Sus maromas vocales colgaban del acantilado. Agarré con fuerza esos músculos elásticos y descendí a pulso su tracto completo para encontrar las olas que consumían bravas el roquedal. Allí estaba Pitusa, paralizada por el miedo, aterrada por su temporal parálisis.

—Despierta —desperté.

Y ella abrió los ojos, despertó, y no sé en qué momento comenzó a pegarme, a descargar sus puños contra mi rostro sin hacerme ningún daño, con la debilidad del vástago pero con la furia y el deseo de la cópula, y no sé en qué momento enlazó sus piernas y se enderezó como una cobra, un tallo al sol, turgente, que abre sus piernas y requiere la anticipación del rayo, la irresistible penetración de las partículas fotosintéticas. No sé en qué momento me di por vencido, claudiqué y me dejé arrastrar por la corriente de un vendaval de líquidos y humores, por la eclosión del olor a sudor de nuestra hembra y no lo sé, lo juro, no lo sé, no sé en qué momento comenzamos a follar.

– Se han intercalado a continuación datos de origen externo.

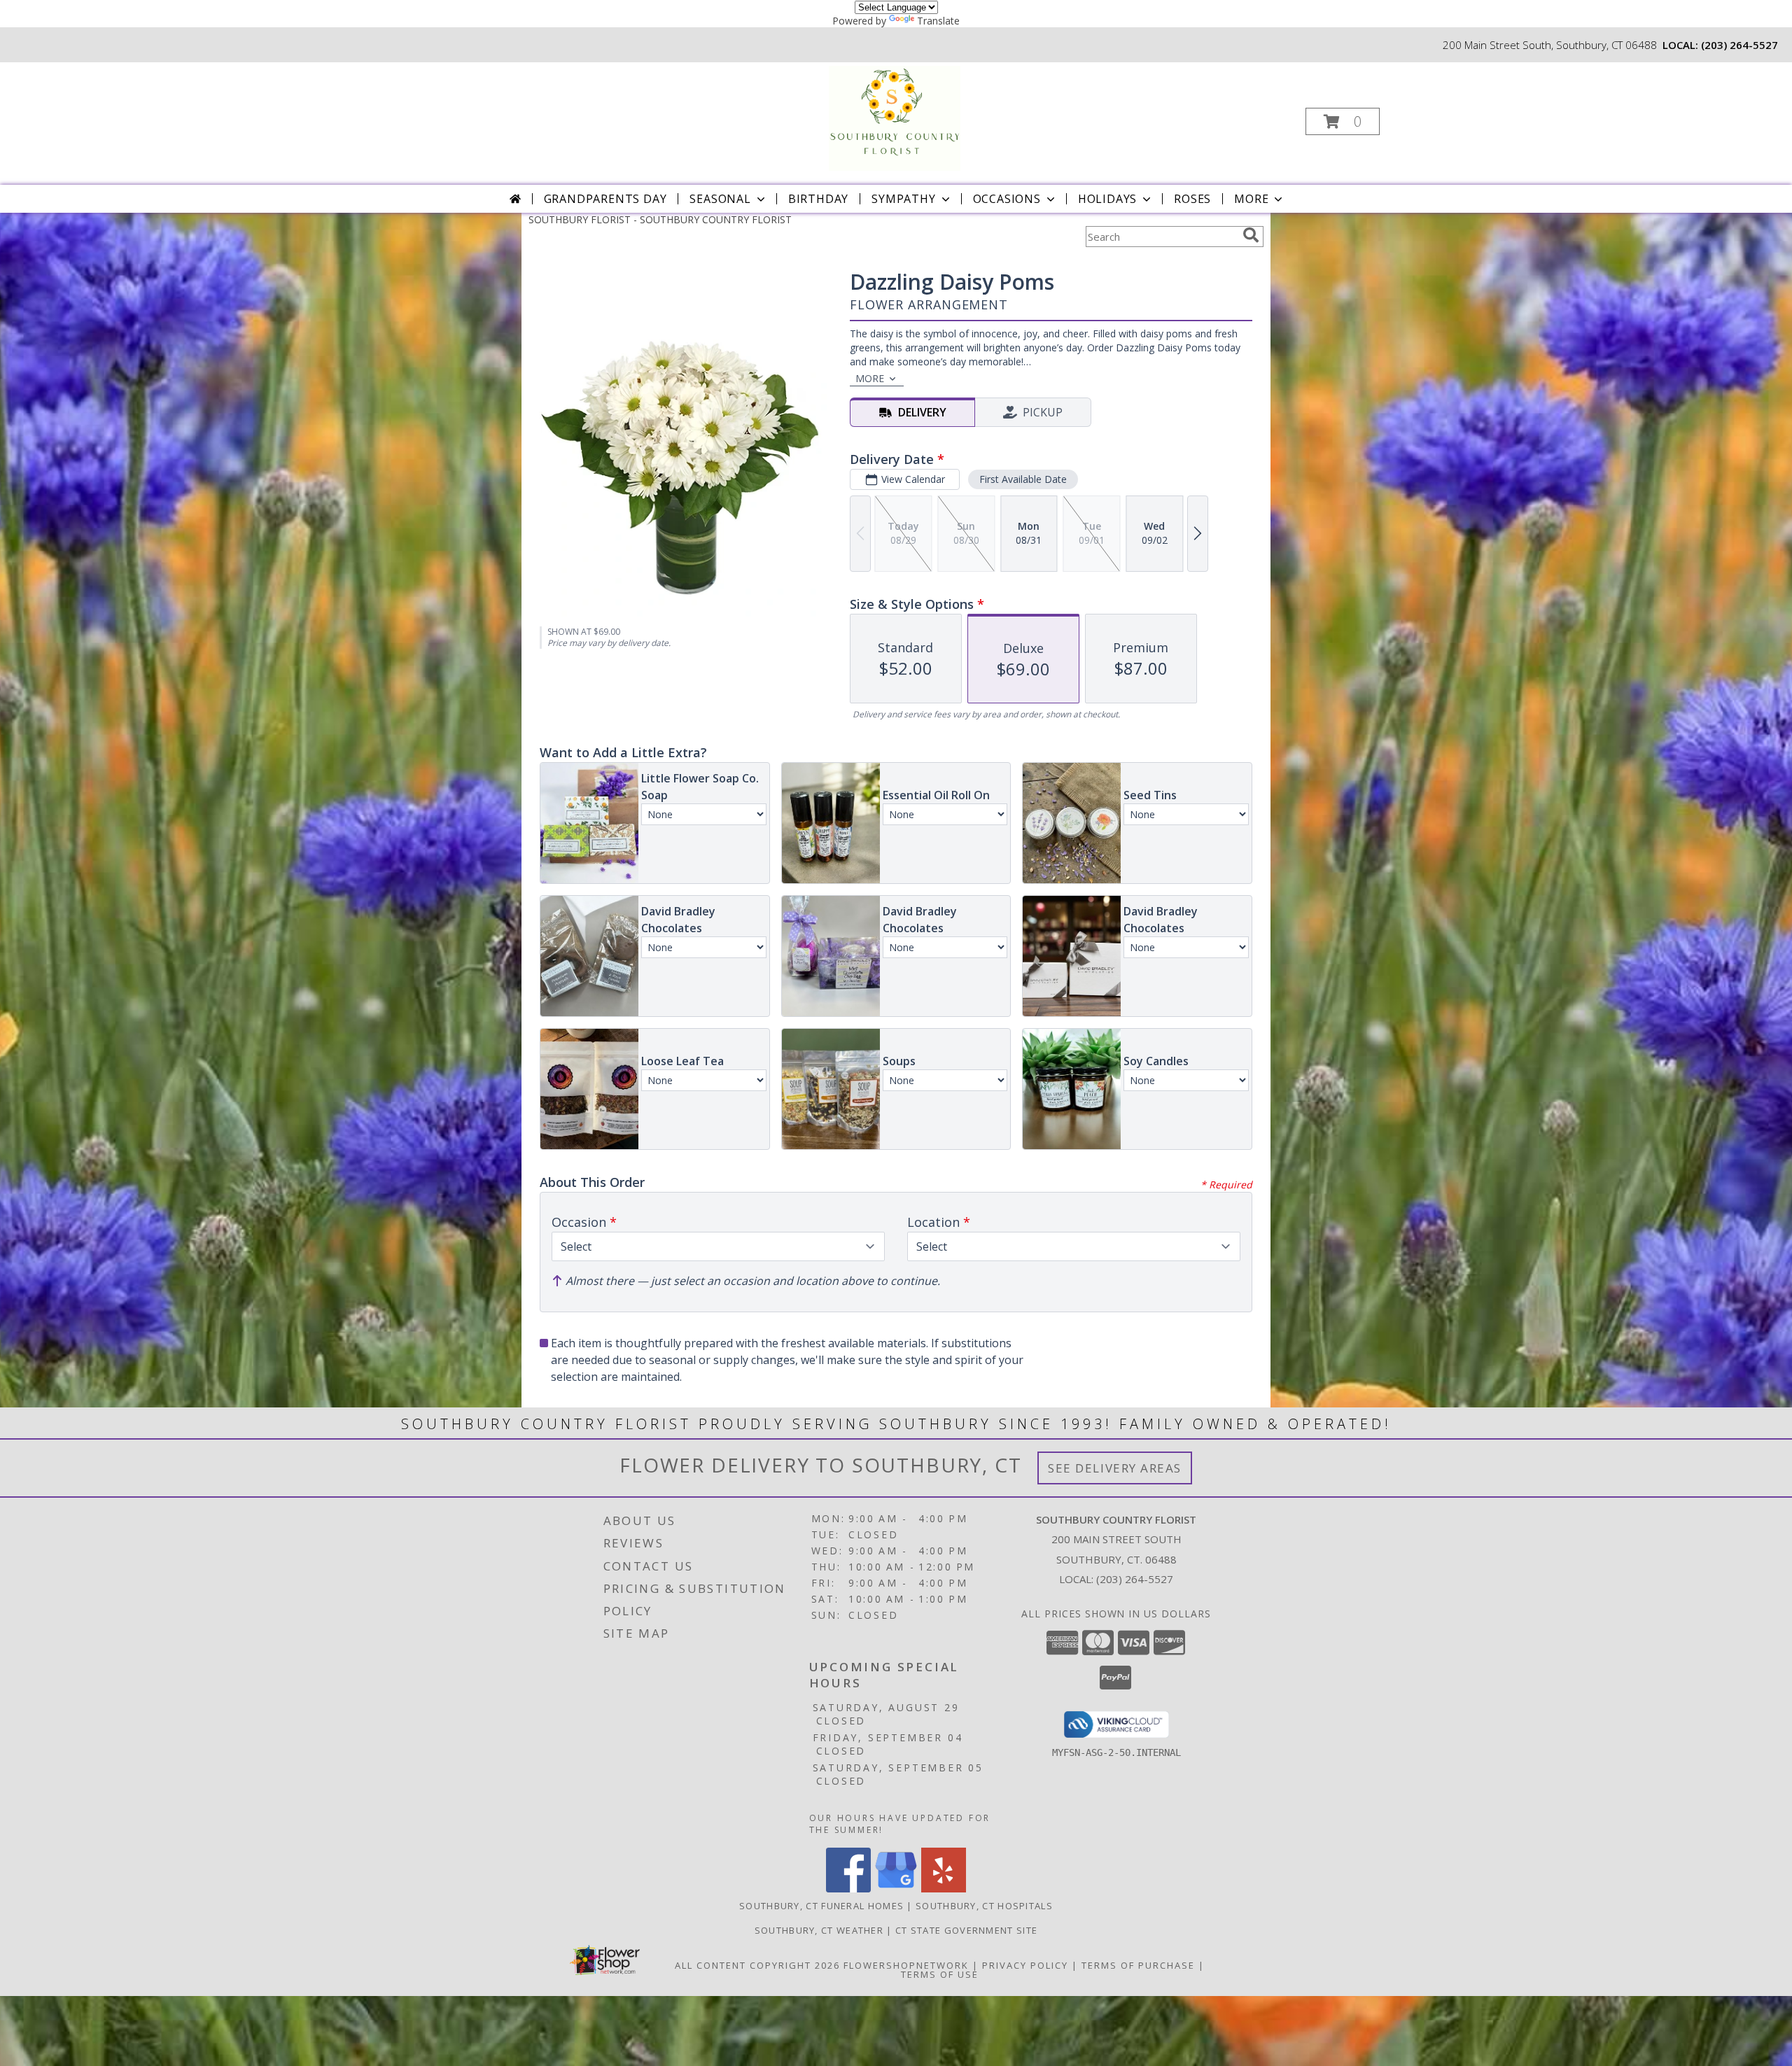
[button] (1343, 121)
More (1251, 198)
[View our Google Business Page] (896, 1888)
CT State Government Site (966, 1930)
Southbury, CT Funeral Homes (821, 1905)
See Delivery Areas (1115, 1468)
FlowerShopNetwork (906, 1965)
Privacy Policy (1025, 1965)
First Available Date (1023, 479)
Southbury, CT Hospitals (984, 1905)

Esa noche echamos nuestro primer polvo de irrealidad. Todavía inconscientes, desorientados, en el duermevela de una hermosa pesadilla, ignoro cómo pudimos encontrar los propicios agujeros en el interior de nuestra tienda, cómo logramos vencer la oscuridad acostumbrando los ojos a la exánime e intermitente luz que nos proporcionaba mi linterna.

Fue algo especial y, ya de amanecida, nos pusimos colorados de vergüenza. Con luz eléctrica podía lamerle los glúteos sin ningún pudor. Ella era capaz de cortarme las uñas de los pies con los dientes. Pero joder con el atenuante del estado de necesidad, y disfrutarlo, hacía que nos sintiéramos como adolescentes primerizos ante primerizas pollas o coños primerizos. Lo cual, por otra parte, no estaba mal del todo. Incluso estaba bien. Pero estaba ya muy lejos de la realidad, único espacio realmente acondicionado para la inteligencia.